Could you reproduce all of the records exactly?

-------------------------

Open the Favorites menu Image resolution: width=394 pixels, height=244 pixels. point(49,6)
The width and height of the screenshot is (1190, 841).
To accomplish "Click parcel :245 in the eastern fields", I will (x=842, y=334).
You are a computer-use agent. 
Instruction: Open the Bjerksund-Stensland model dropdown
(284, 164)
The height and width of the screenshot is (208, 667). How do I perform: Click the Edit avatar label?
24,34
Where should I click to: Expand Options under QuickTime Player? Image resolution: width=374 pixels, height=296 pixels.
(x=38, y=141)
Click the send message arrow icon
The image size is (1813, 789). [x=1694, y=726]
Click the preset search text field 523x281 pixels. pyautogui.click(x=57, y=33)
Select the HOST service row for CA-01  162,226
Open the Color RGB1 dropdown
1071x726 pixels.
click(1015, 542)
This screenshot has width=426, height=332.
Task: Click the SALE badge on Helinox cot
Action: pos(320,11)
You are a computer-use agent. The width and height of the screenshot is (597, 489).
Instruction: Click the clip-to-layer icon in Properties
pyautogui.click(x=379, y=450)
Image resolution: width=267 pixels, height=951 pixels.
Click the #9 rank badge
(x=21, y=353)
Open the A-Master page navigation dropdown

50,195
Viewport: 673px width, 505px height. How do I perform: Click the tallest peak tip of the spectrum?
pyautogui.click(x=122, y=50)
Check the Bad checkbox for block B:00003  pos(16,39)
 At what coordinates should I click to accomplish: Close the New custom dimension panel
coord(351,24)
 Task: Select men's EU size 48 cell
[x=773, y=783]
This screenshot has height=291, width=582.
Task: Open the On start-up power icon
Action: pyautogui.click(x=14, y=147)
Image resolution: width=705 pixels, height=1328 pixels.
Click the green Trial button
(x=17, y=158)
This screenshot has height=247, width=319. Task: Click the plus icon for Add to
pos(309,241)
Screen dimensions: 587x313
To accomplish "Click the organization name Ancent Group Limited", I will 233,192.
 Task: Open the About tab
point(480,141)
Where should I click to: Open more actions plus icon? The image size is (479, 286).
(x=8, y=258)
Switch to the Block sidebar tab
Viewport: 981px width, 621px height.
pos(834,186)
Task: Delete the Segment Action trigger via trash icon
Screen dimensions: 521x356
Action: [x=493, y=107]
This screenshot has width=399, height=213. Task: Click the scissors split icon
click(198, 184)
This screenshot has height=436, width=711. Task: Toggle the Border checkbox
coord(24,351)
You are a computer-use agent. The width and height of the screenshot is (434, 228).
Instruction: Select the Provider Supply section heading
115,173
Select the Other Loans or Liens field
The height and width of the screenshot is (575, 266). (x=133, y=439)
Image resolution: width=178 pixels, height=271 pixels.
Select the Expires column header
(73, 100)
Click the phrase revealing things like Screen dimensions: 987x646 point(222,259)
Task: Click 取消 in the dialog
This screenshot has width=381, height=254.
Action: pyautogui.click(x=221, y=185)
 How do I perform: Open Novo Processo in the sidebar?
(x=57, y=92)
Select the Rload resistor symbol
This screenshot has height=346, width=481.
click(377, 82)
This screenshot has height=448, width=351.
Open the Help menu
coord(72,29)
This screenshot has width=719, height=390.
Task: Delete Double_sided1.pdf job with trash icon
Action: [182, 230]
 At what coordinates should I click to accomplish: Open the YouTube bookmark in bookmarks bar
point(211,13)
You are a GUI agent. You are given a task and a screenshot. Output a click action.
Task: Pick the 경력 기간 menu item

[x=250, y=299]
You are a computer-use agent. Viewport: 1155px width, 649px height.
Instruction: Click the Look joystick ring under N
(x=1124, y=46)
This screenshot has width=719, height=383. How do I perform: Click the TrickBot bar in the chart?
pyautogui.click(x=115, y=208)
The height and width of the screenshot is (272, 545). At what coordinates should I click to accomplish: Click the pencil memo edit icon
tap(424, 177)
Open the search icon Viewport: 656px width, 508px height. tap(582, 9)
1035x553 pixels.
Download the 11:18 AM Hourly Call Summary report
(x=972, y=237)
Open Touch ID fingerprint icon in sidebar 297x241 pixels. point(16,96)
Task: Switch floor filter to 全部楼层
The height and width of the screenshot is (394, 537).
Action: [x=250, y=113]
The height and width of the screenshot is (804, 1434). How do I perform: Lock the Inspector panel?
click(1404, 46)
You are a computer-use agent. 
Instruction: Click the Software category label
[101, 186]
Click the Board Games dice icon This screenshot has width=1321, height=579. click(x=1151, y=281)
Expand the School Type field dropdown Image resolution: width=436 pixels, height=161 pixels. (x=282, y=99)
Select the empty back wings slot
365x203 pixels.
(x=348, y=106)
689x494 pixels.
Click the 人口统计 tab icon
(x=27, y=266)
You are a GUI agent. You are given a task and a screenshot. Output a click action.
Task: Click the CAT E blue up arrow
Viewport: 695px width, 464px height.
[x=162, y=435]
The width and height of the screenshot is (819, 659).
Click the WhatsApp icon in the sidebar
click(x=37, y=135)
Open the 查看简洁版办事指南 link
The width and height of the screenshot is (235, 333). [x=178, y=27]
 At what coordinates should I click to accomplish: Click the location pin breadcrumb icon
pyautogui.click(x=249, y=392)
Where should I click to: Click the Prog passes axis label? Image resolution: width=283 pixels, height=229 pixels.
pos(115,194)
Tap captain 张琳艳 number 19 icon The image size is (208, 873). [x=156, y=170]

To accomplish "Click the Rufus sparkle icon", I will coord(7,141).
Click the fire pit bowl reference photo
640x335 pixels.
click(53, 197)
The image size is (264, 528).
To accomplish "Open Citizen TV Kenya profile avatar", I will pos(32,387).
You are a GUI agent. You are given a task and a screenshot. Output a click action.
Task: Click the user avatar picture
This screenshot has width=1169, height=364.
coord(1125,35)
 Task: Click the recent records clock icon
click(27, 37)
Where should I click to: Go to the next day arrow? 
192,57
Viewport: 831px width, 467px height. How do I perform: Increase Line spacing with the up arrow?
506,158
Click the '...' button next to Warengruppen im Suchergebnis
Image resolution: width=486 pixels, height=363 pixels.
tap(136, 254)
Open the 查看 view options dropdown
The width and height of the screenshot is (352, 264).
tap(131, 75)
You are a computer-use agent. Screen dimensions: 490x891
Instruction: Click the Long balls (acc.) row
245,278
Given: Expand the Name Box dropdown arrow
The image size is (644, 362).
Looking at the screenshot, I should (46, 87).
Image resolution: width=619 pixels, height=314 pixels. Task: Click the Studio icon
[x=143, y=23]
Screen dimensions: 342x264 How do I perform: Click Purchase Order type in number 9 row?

-------------------------

> RESULT OF THIS TASK
Open the Favorites menu Image resolution: width=394 pixels, height=244 pixels. point(49,6)
The width and height of the screenshot is (1190, 841).
To accomplish "Click parcel :245 in the eastern fields", I will (x=842, y=334).
You are a computer-use agent. 
Instruction: Open the Bjerksund-Stensland model dropdown
(284, 164)
The height and width of the screenshot is (208, 667). How do I perform: Click the Edit avatar label?
24,34
Where should I click to: Expand Options under QuickTime Player? Image resolution: width=374 pixels, height=296 pixels.
(x=38, y=141)
Click the send message arrow icon
The image size is (1813, 789). [x=1694, y=726]
Click the preset search text field 523x281 pixels. pyautogui.click(x=57, y=33)
Select the HOST service row for CA-01  162,226
Open the Color RGB1 dropdown
1071x726 pixels.
click(1015, 542)
This screenshot has width=426, height=332.
Task: Click the SALE badge on Helinox cot
Action: pos(320,11)
You are a computer-use agent. The width and height of the screenshot is (597, 489).
Instruction: Click the clip-to-layer icon in Properties
pyautogui.click(x=379, y=450)
Image resolution: width=267 pixels, height=951 pixels.
Click the #9 rank badge
(x=21, y=353)
Open the A-Master page navigation dropdown

50,195
Viewport: 673px width, 505px height. How do I perform: Click the tallest peak tip of the spectrum?
pyautogui.click(x=122, y=50)
Check the Bad checkbox for block B:00003  pos(16,39)
 At what coordinates should I click to accomplish: Close the New custom dimension panel
coord(351,24)
 Task: Select men's EU size 48 cell
[x=773, y=783]
This screenshot has height=291, width=582.
Task: Open the On start-up power icon
Action: pyautogui.click(x=14, y=147)
Image resolution: width=705 pixels, height=1328 pixels.
Click the green Trial button
(x=17, y=158)
This screenshot has height=247, width=319. Task: Click the plus icon for Add to
pos(309,241)
Screen dimensions: 587x313
To accomplish "Click the organization name Ancent Group Limited", I will 233,192.
 Task: Open the About tab
point(480,141)
Where should I click to: Open more actions plus icon? The image size is (479, 286).
(x=8, y=258)
Switch to the Block sidebar tab
Viewport: 981px width, 621px height.
pos(834,186)
Task: Delete the Segment Action trigger via trash icon
Screen dimensions: 521x356
Action: [x=493, y=107]
This screenshot has width=399, height=213. Task: Click the scissors split icon
click(198, 184)
This screenshot has height=436, width=711. Task: Toggle the Border checkbox
coord(24,351)
You are a computer-use agent. The width and height of the screenshot is (434, 228).
Instruction: Select the Provider Supply section heading
115,173
Select the Other Loans or Liens field
The height and width of the screenshot is (575, 266). (x=133, y=439)
Image resolution: width=178 pixels, height=271 pixels.
Select the Expires column header
(73, 100)
Click the phrase revealing things like Screen dimensions: 987x646 point(222,259)
Task: Click 取消 in the dialog
This screenshot has width=381, height=254.
Action: pyautogui.click(x=221, y=185)
 How do I perform: Open Novo Processo in the sidebar?
(x=57, y=92)
Select the Rload resistor symbol
This screenshot has height=346, width=481.
click(377, 82)
This screenshot has height=448, width=351.
Open the Help menu
coord(72,29)
This screenshot has width=719, height=390.
Task: Delete Double_sided1.pdf job with trash icon
Action: [182, 230]
 At what coordinates should I click to accomplish: Open the YouTube bookmark in bookmarks bar
point(211,13)
You are a GUI agent. You are given a task and a screenshot. Output a click action.
Task: Pick the 경력 기간 menu item

[x=250, y=299]
You are a computer-use agent. Viewport: 1155px width, 649px height.
Instruction: Click the Look joystick ring under N
(x=1124, y=46)
This screenshot has width=719, height=383. How do I perform: Click the TrickBot bar in the chart?
pyautogui.click(x=115, y=208)
The height and width of the screenshot is (272, 545). At what coordinates should I click to accomplish: Click the pencil memo edit icon
tap(424, 177)
Open the search icon Viewport: 656px width, 508px height. tap(582, 9)
1035x553 pixels.
Download the 11:18 AM Hourly Call Summary report
(x=972, y=237)
Open Touch ID fingerprint icon in sidebar 297x241 pixels. point(16,96)
Task: Switch floor filter to 全部楼层
The height and width of the screenshot is (394, 537).
Action: [x=250, y=113]
The height and width of the screenshot is (804, 1434). How do I perform: Lock the Inspector panel?
click(1404, 46)
You are a computer-use agent. 
Instruction: Click the Software category label
[101, 186]
Click the Board Games dice icon This screenshot has width=1321, height=579. click(x=1151, y=281)
Expand the School Type field dropdown Image resolution: width=436 pixels, height=161 pixels. (x=282, y=99)
Select the empty back wings slot
365x203 pixels.
(x=348, y=106)
689x494 pixels.
Click the 人口统计 tab icon
(x=27, y=266)
You are a GUI agent. You are given a task and a screenshot. Output a click action.
Task: Click the CAT E blue up arrow
Viewport: 695px width, 464px height.
[x=162, y=435]
The width and height of the screenshot is (819, 659).
Click the WhatsApp icon in the sidebar
click(x=37, y=135)
Open the 查看简洁版办事指南 link
The width and height of the screenshot is (235, 333). [x=178, y=27]
 At what coordinates should I click to accomplish: Click the location pin breadcrumb icon
pyautogui.click(x=249, y=392)
Where should I click to: Click the Prog passes axis label? Image resolution: width=283 pixels, height=229 pixels.
pos(115,194)
Tap captain 张琳艳 number 19 icon The image size is (208, 873). [x=156, y=170]

To accomplish "Click the Rufus sparkle icon", I will coord(7,141).
Click the fire pit bowl reference photo
640x335 pixels.
click(53, 197)
The image size is (264, 528).
To accomplish "Open Citizen TV Kenya profile avatar", I will pos(32,387).
You are a GUI agent. You are given a task and a screenshot. Output a click action.
Task: Click the user avatar picture
This screenshot has width=1169, height=364.
coord(1125,35)
 Task: Click the recent records clock icon
click(27, 37)
Where should I click to: Go to the next day arrow? 
192,57
Viewport: 831px width, 467px height. How do I perform: Increase Line spacing with the up arrow?
506,158
Click the '...' button next to Warengruppen im Suchergebnis
Image resolution: width=486 pixels, height=363 pixels.
tap(136, 254)
Open the 查看 view options dropdown
The width and height of the screenshot is (352, 264).
tap(131, 75)
You are a computer-use agent. Screen dimensions: 490x891
Instruction: Click the Long balls (acc.) row
245,278
Given: Expand the Name Box dropdown arrow
The image size is (644, 362).
Looking at the screenshot, I should (46, 87).
Image resolution: width=619 pixels, height=314 pixels. Task: Click the Studio icon
[x=143, y=23]
Screen dimensions: 342x264 How do I perform: Click Purchase Order type in number 9 row?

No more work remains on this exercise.